Zudem hat die wilde Verfolgungsjagd durch das unterirdische Kanalsystem, das die vier Besatzungssektoren der vier Siegermächte wie auch den fünften, internationalen Sektor „Innere Stadt“ verband, zum Erfolg des Kriminalfilms beigetragen. Interessant dabei: Produzent Alexander Korda hatte die Absicht, einen Film über eine physisch und moralisch zerstörte Stadt nach dem Zweiten Weltkrieg zu drehen. Es gelang ihm perfekt. 

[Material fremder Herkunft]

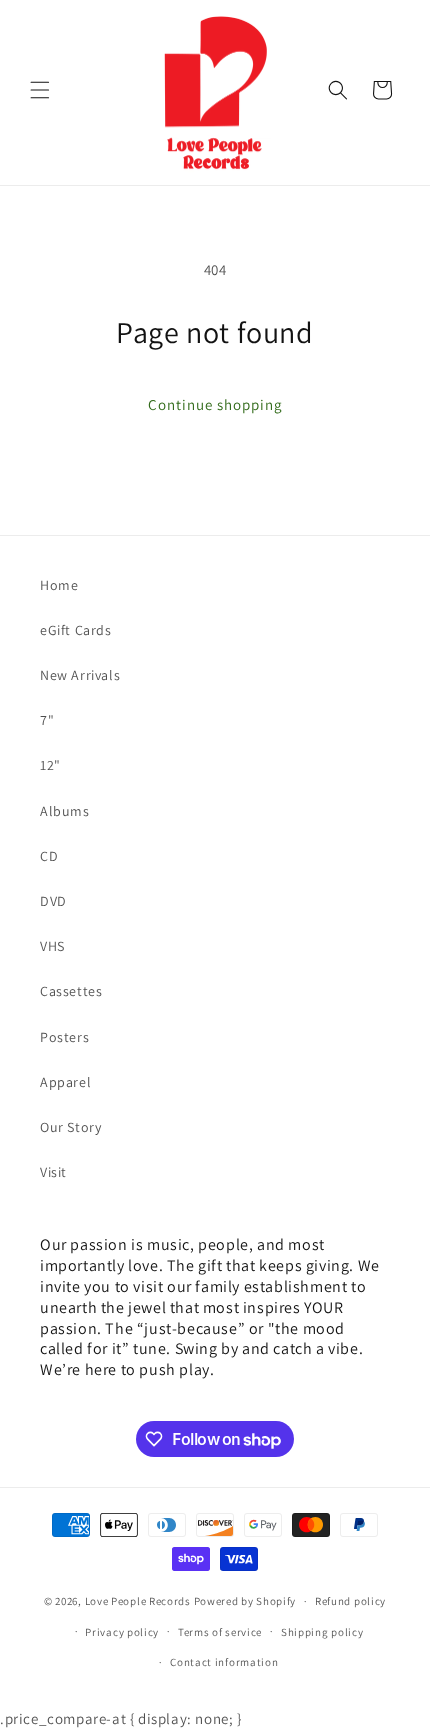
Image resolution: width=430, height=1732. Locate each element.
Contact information (224, 1662)
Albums (65, 811)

Bis heute gilt der Streifen, wohl auch wegen der berühmten Filmmusik von Anton Karas, in Österreich als Kultfilm. Vor allem die Melodie des weltberühmte Liedes „Harry-Lime-Theme“, wurde zum Erfolg, und der bis dahin außerhalb von Wien völlig unbekannte Gastwirt, Zitherspieler und Komponist zum umjubelten Musiker.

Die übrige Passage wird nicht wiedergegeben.